Estimations show that a further 590,000 dining rooms will be destroyed this year to create bigger kitchens or lounges and that the traditional standalone dining room could be extinct by 2020.
Larger living areas are also being created by knocking through the walls between living room and hallway or getting rid of utility rooms or studies to get bigger lounges, kitchens, bathrooms and bedrooms.
The worrying point about all this alteration work is that one in four people are planning to knock down walls themselves rather than employ a tradesman. At the same time half of people who carry out work don’t realise that they have to inform their insurer that the number of rooms is about to change, and that failing to do so could invalidate their house insurance.

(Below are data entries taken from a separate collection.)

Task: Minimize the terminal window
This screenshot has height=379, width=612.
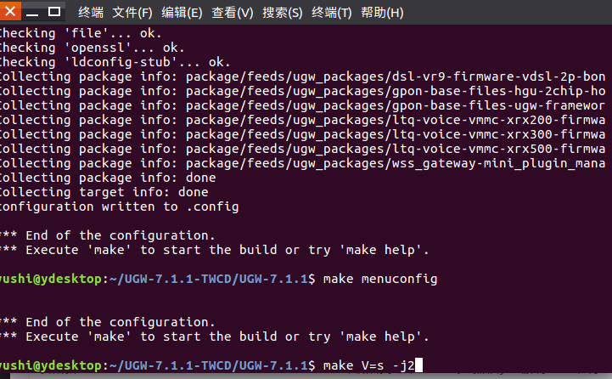Action: tap(32, 12)
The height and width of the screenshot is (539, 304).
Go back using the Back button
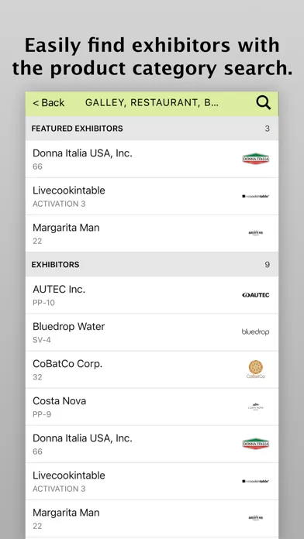pos(49,103)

David Rochester, head of underwriting at Halifax Home Insurance, said: “Britons have clearly fallen for open-plan living and are looking at ways in which they can make better use of the space inside their homes. Not only do we urge homeowners to make sure a qualified person carries out any structural work to their home, we also recommend seeking the advice of a qualified structural engineer before progressing work to knock down any walls.”
We’ve all seen the Fawlty Towers episode where Basil gets in a local firm of cheap builders to knock down a wall, only to find that they’ve removed a major retaining wall and the whole place is likely to collapse at any moment. Nobody is suggesting that such a farce could take place in your home but insurance companies get hundreds of claims each year for collapsed ceilings etc that are the result of people taking down the “wrong” wall, and the insurance companies simply don’t pay out on those claims, so be warned.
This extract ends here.